This classic New Orleans dish, circa 1899, gets a fresh spin with tarragon and shallots replacing the usual parsley and garlic. It gets its New England accent from a topping of buttery Ritz cracker crumbs (whose predecessor was invented in Newburyport, Massachusetts). To save time, ask your fishmonger to shuck the oysters, but be sure to save their precious liquor (juices).
Preheat oven to 425°. Line a baking sheet with an extra-long piece of aluminum foil; then bunch the foil up in spots to create 20 small wells, which will hold the oysters and keep them upright.
Make the topping: In a medium-size bowl, stir together crushed crackers and 4 tablespoons melted butter. Set aside.
In a medium-size saucepan over medium-high heat, melt 2 tablespoons butter. Add shallots and cook until translucent, about 4 minutes. Remove pan from heat and add Pernod. Return pan to heat and bring liquid to a simmer. Once simmering, remove pan from heat again and use a match to ignite the liquid, letting the alcohol burn off for 10 to 15 seconds (the flames will subside on their own).

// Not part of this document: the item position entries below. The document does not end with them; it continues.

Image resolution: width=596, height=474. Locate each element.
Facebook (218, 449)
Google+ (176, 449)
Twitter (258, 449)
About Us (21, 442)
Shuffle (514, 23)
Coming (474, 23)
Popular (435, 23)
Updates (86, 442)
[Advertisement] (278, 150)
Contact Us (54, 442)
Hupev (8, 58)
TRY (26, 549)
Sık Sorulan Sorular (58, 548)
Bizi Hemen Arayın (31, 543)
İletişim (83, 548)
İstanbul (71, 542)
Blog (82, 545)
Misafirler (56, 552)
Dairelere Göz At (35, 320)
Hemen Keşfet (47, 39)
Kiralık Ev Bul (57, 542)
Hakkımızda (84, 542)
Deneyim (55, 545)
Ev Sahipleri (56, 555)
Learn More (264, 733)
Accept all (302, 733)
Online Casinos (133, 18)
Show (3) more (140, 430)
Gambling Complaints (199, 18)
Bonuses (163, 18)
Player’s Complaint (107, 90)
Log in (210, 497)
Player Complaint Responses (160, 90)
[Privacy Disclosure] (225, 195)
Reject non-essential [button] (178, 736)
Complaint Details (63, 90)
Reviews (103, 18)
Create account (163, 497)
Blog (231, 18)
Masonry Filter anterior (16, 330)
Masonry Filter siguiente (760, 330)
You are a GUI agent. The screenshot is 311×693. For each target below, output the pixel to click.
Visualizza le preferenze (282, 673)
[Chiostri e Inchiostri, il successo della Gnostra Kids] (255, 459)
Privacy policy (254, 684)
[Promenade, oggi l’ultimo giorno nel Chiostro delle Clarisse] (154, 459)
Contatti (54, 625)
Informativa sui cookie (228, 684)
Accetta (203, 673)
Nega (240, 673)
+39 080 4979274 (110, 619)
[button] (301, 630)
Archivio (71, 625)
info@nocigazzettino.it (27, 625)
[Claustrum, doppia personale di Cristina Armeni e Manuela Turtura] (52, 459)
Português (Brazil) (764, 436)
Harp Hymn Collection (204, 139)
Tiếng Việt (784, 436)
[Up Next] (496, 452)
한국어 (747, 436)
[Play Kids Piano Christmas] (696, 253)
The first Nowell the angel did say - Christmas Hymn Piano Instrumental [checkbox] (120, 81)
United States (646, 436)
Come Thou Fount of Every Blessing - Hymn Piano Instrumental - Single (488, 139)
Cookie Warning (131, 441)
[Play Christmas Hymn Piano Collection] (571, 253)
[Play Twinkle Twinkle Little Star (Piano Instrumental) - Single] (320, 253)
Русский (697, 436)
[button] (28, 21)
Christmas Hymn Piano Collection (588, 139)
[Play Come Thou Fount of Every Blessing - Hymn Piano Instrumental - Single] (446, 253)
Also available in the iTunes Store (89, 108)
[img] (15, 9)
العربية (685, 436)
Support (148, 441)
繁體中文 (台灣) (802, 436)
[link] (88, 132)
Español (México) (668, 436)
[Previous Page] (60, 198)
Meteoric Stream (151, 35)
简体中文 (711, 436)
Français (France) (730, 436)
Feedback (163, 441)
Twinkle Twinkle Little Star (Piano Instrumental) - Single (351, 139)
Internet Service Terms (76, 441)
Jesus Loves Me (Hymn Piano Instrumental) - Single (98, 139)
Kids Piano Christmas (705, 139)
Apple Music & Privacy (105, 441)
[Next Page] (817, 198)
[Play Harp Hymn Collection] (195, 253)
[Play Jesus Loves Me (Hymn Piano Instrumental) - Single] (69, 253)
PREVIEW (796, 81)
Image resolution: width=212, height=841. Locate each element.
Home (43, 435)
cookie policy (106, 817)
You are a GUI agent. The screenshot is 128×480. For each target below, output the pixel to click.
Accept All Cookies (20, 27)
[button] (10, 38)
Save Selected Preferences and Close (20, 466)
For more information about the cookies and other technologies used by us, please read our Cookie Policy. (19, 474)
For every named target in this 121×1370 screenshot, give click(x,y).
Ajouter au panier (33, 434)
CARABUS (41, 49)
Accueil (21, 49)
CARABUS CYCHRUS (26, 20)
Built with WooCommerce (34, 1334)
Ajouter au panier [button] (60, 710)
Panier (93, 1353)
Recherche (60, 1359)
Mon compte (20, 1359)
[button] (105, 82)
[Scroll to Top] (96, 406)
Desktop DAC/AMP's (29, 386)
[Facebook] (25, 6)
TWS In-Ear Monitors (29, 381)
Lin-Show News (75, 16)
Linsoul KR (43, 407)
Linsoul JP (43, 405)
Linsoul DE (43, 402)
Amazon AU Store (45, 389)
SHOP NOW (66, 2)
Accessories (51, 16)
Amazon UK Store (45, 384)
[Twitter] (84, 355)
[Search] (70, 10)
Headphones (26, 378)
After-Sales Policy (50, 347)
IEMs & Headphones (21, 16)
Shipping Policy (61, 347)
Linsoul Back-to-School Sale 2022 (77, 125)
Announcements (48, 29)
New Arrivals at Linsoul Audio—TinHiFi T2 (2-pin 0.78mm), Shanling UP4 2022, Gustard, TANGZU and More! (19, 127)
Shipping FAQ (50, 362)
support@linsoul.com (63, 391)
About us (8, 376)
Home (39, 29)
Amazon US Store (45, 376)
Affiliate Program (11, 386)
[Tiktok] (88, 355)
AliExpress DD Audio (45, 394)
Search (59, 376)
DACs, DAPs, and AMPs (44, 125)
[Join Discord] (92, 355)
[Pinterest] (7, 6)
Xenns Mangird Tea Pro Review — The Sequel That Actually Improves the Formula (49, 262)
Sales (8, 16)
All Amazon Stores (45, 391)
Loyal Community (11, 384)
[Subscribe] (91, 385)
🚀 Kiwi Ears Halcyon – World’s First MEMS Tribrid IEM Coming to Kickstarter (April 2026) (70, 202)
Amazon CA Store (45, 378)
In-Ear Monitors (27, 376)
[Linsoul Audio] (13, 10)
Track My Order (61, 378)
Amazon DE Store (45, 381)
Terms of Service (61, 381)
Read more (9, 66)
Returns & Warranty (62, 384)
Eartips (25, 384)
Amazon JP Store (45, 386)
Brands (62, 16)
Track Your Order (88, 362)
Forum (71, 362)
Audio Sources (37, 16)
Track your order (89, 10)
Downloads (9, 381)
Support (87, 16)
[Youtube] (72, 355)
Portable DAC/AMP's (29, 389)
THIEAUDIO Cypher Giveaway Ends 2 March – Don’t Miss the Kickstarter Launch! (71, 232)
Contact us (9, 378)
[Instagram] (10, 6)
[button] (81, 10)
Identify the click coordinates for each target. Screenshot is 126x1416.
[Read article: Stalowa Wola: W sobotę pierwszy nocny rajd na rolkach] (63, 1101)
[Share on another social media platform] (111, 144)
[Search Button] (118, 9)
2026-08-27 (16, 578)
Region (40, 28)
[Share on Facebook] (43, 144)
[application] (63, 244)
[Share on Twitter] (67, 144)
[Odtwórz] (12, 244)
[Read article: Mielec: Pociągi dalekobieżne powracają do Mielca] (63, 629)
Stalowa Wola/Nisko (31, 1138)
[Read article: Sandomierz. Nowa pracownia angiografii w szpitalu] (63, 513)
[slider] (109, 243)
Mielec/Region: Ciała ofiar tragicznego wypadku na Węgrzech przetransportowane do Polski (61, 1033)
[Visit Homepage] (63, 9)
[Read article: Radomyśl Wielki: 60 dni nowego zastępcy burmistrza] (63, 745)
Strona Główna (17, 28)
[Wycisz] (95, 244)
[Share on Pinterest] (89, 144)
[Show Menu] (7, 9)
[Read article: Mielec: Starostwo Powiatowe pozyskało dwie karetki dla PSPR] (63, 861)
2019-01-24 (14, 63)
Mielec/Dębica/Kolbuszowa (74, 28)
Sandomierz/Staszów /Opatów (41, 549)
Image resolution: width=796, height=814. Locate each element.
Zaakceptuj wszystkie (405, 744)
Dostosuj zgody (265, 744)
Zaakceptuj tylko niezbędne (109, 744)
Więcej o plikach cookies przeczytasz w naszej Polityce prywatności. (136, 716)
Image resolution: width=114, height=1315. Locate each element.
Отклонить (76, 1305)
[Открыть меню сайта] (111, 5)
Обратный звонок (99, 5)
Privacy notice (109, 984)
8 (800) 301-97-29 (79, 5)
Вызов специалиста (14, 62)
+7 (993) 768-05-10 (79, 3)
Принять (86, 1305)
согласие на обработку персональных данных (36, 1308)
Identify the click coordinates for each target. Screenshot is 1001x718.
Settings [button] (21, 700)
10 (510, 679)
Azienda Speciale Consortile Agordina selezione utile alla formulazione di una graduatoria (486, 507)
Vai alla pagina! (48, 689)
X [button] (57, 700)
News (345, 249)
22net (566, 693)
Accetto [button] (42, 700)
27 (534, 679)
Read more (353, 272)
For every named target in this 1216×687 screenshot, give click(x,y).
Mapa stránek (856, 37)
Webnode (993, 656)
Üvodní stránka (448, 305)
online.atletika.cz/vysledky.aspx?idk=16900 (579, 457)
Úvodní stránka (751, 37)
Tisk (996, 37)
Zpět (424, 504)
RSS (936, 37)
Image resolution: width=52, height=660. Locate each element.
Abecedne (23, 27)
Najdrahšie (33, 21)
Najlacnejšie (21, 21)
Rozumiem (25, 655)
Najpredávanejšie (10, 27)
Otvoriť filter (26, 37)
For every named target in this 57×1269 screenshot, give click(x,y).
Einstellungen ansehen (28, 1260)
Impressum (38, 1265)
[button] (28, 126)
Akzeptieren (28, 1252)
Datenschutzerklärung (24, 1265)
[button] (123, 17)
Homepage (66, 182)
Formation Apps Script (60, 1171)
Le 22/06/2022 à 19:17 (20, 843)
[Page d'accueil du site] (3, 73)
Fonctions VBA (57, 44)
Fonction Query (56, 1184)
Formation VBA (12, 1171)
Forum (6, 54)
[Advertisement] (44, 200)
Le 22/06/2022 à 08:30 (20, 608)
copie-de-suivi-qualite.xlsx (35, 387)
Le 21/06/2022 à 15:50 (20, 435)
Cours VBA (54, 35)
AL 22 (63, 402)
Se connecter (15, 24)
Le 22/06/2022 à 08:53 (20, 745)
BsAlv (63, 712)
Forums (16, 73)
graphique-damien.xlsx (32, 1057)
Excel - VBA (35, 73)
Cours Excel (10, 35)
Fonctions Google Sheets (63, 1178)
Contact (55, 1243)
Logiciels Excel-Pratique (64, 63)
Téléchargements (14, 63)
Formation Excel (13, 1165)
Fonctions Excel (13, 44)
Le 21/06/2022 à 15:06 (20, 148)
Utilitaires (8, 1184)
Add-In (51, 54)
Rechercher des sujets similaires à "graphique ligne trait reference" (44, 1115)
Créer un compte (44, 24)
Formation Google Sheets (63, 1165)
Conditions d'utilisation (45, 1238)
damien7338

Add cream and tarragon, bring to a simmer, and cook until reduced by half, about 10 minutes. Add spinach and cook, stirring, until wilted. Remove pan from heat, stir in cheese, and let stand until cool.
Meanwhile, shuck oysters, preserving their liquor (juices) in the shells. Nestle shells in foil on prepared baking sheet. Add 1 tablespoon sauce to each oyster and sprinkle with 1 tablespoon cracker mixture.
Bake until sauce is bubbling and topping is golden brown, about 5 minutes. Season with salt and pepper to taste.